You Will Go Nowhere Fast
I don’t mean this in some dire, existential way. I mean, quite literally, you will not go anywhere fast. Even if you once took pride in your ability to hop out of bed, shower and get out the door in twenty minutes, those days are gone. It will take hours, sometimes days, to cross the threshold of your home with a newborn. There will be wardrobe malfunctions and diaper changes and bags to pack and hats that fall off and feedings to plan around and more bags to pack. Embrace being fashionably late, then prepare to compromise on the "fashionably" part.
Your Boobs Will Never Be The Same (Even If They Are Small, Especially If They Are Small)
In my twenties, I imagined that when I had children I would enjoy the knowledge of what actually having breasts is like and then they would, inevitably, wilt back to form like a circus tent when the pole is removed from its center. I did not want this to be the only thing I was right about in my twenties—and yet. So, I am sorry to be the bearer of bad news here, but prepare for the worst. And by prepare I mean, there is nothing you can do.
You Will Say Ridiculous Things
I wish someone had warned my pre-baby self about the ease with which expressions like “munchkin nugget” and “tinky-winky” would roll off my tongue, just so I could savor the last few moments of having something, anything, resembling self-awareness. Also, fyi, you will not hear anything anyone else says for at least two months. Or maybe you will hear it but that ability you once had to hold it in your brain long enough to process and then, in good time, formulate a response, will be temporarily out of service.
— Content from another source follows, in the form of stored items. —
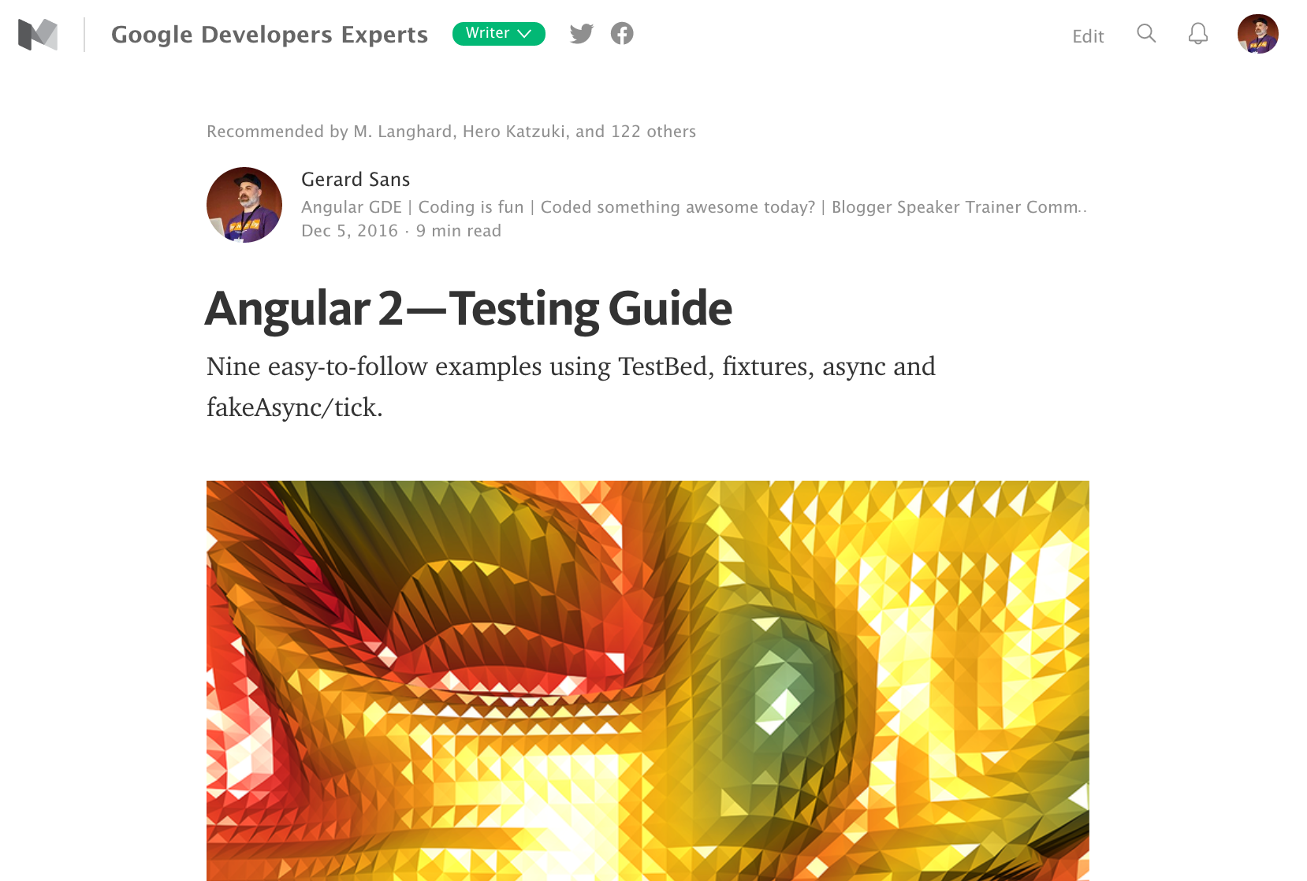
Task: Click Gerard Sans author photo
Action: (x=244, y=205)
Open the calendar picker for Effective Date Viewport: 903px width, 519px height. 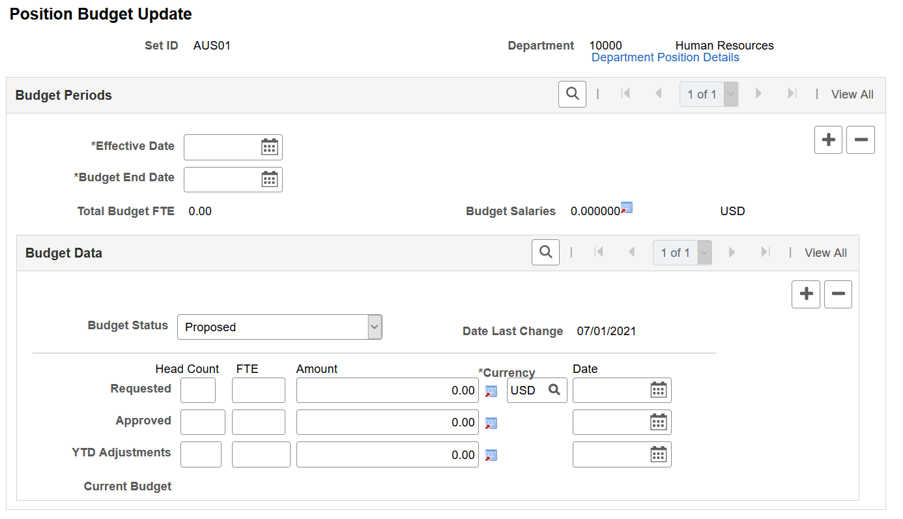[x=271, y=147]
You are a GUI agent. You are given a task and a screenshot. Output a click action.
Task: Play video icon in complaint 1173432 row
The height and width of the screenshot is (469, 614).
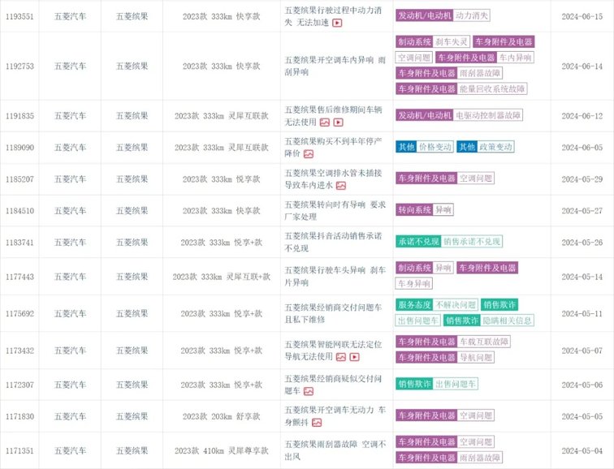(355, 356)
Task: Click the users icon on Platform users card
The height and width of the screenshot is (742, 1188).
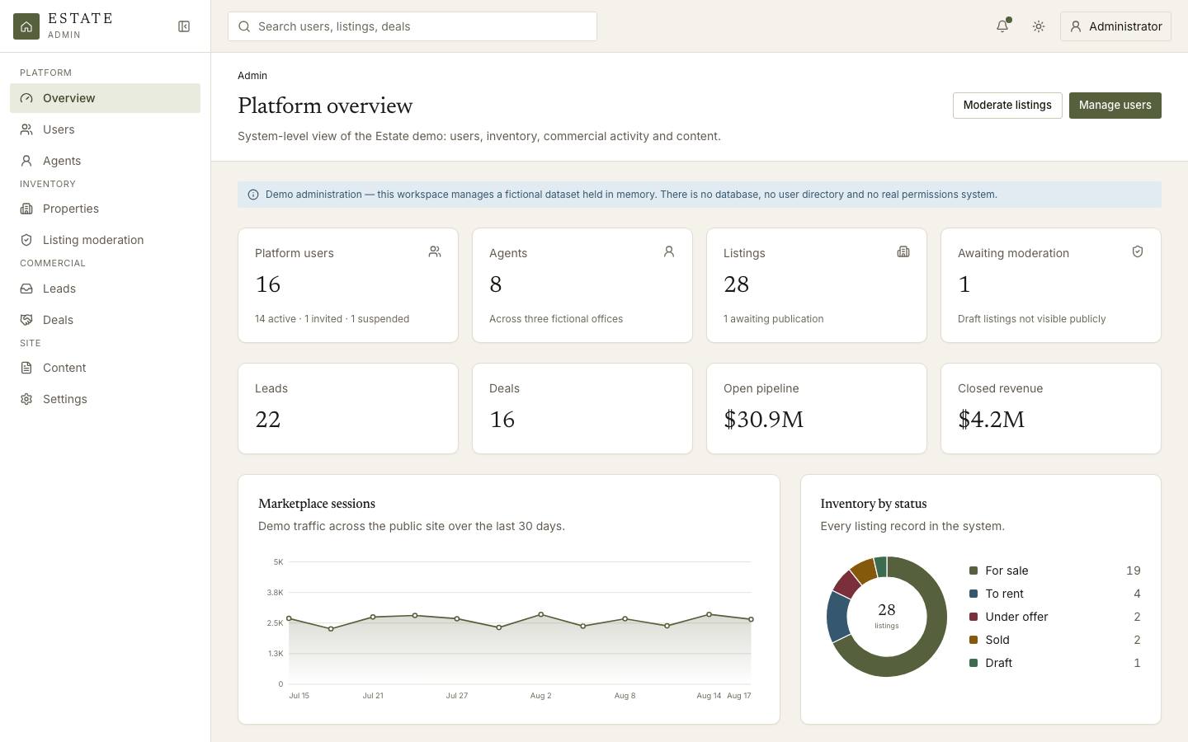Action: point(435,251)
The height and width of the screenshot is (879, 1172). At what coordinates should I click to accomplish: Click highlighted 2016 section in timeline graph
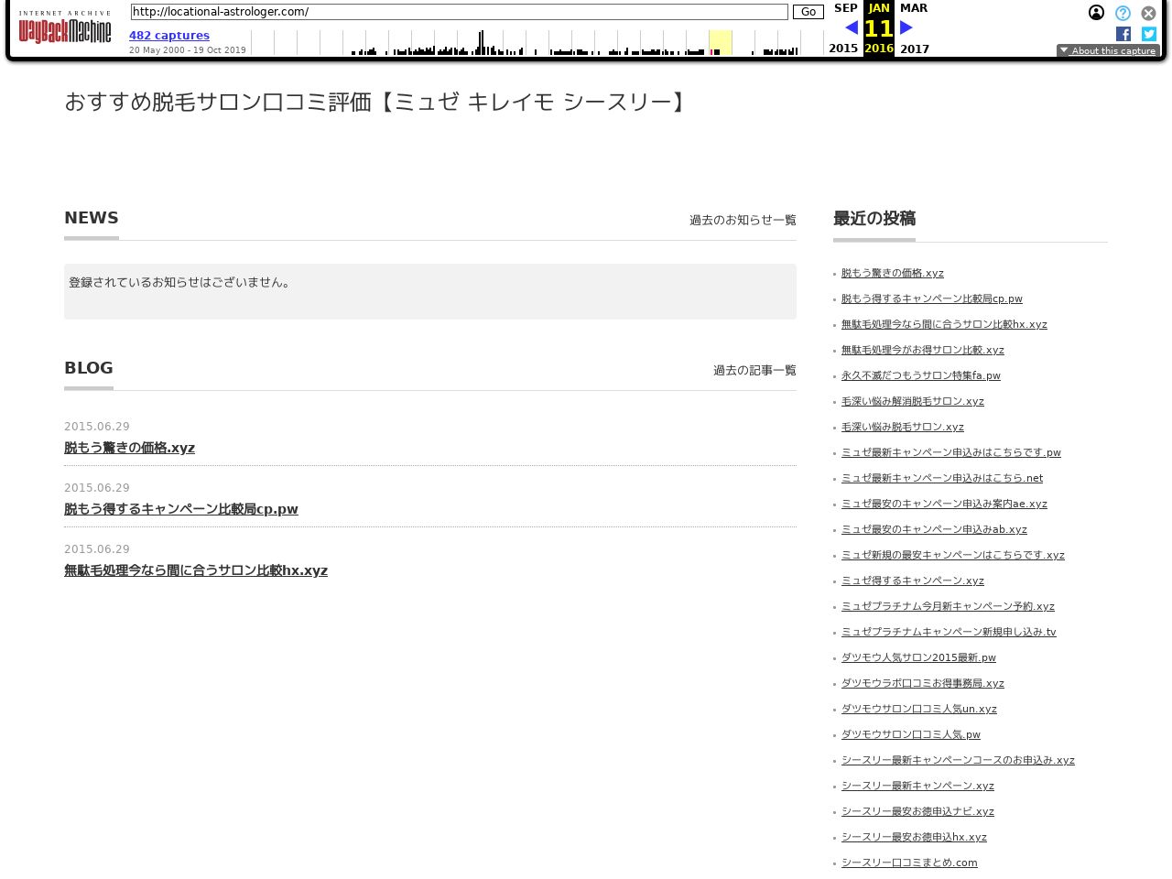tap(721, 42)
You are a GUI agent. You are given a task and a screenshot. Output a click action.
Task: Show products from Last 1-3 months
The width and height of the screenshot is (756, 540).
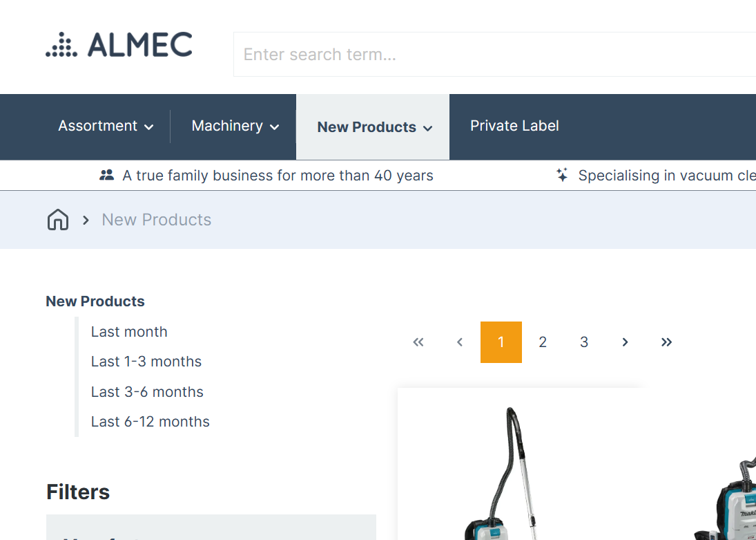146,362
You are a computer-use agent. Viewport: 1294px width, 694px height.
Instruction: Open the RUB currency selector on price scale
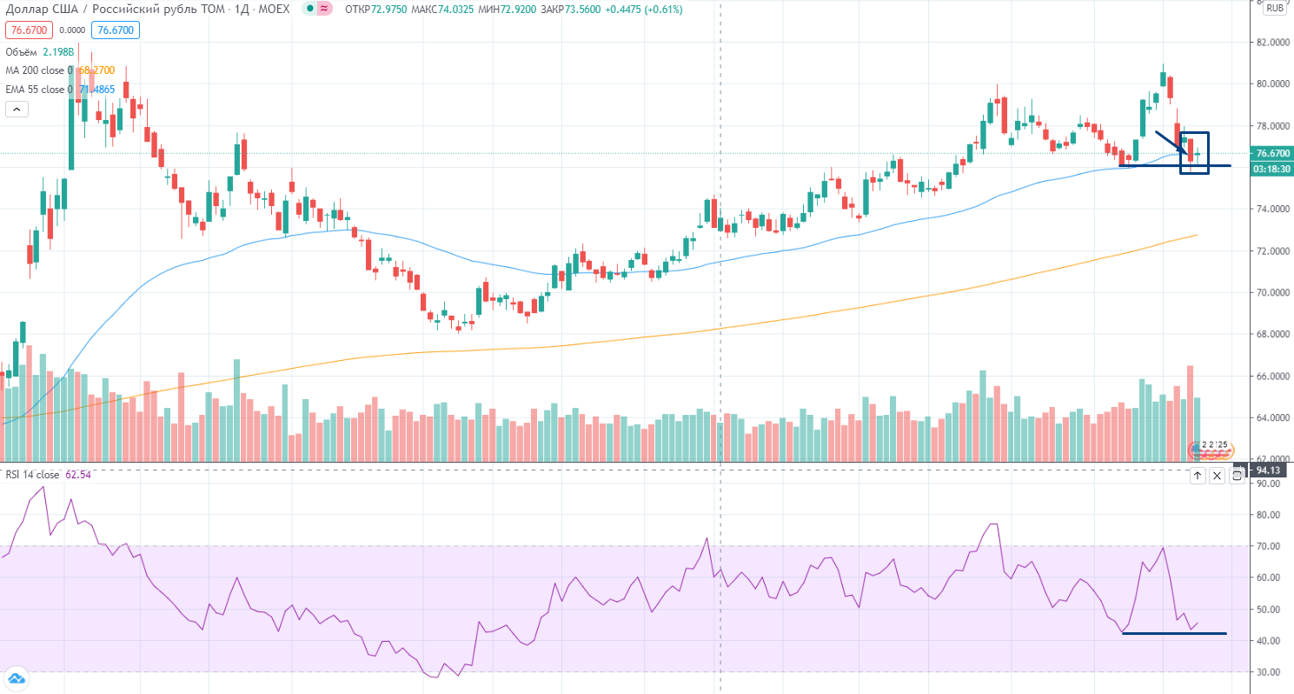(x=1274, y=8)
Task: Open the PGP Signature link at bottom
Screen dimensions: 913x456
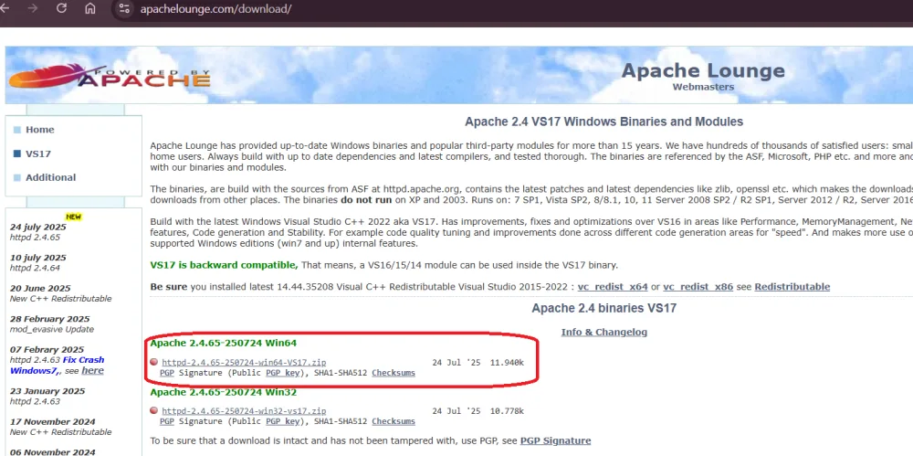Action: click(x=555, y=440)
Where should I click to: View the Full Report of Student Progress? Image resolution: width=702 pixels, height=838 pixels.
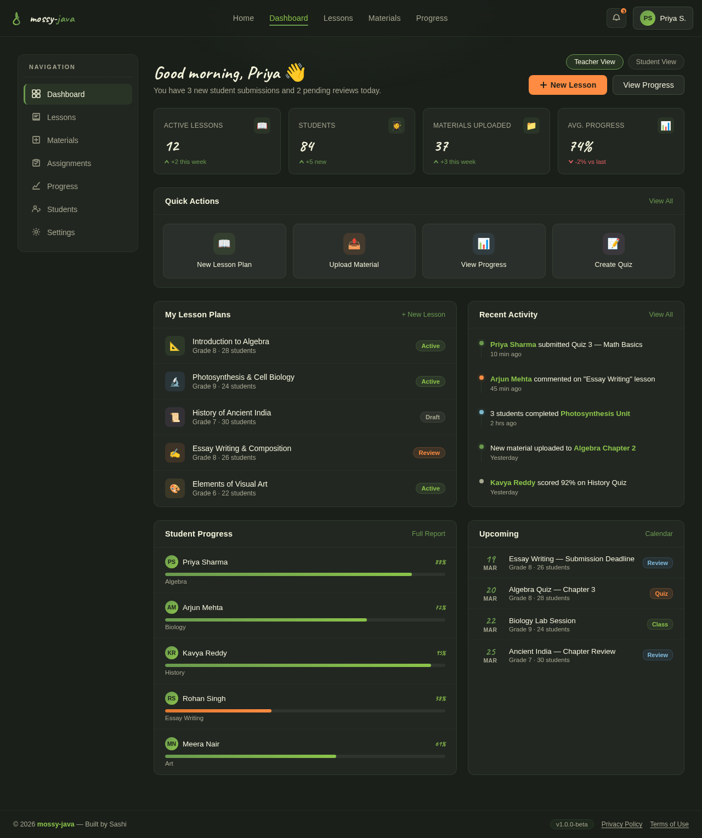pyautogui.click(x=428, y=533)
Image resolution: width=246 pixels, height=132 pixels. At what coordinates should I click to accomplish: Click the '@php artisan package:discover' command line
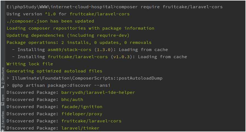coord(59,85)
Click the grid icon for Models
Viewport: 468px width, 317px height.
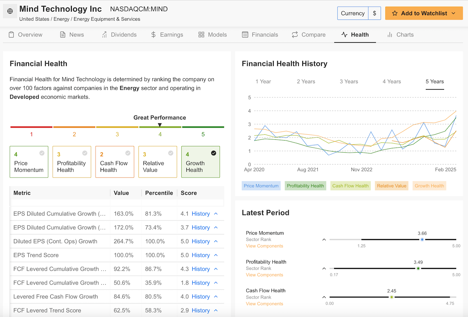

You Are Not A Moby Wrap Mom, You Just Aren’t
There are some women who can effortlessly wrap themselves in a large swath of fabric which also miraculously holds their baby in place. I am not one of them. And if I had to guess, you are not either. Save yourself the half-day I spent in what I hope is the closest I get to actually wrestling a large octopus while my newborn baby looked on in terror. Get a Baby Bjorn and move on.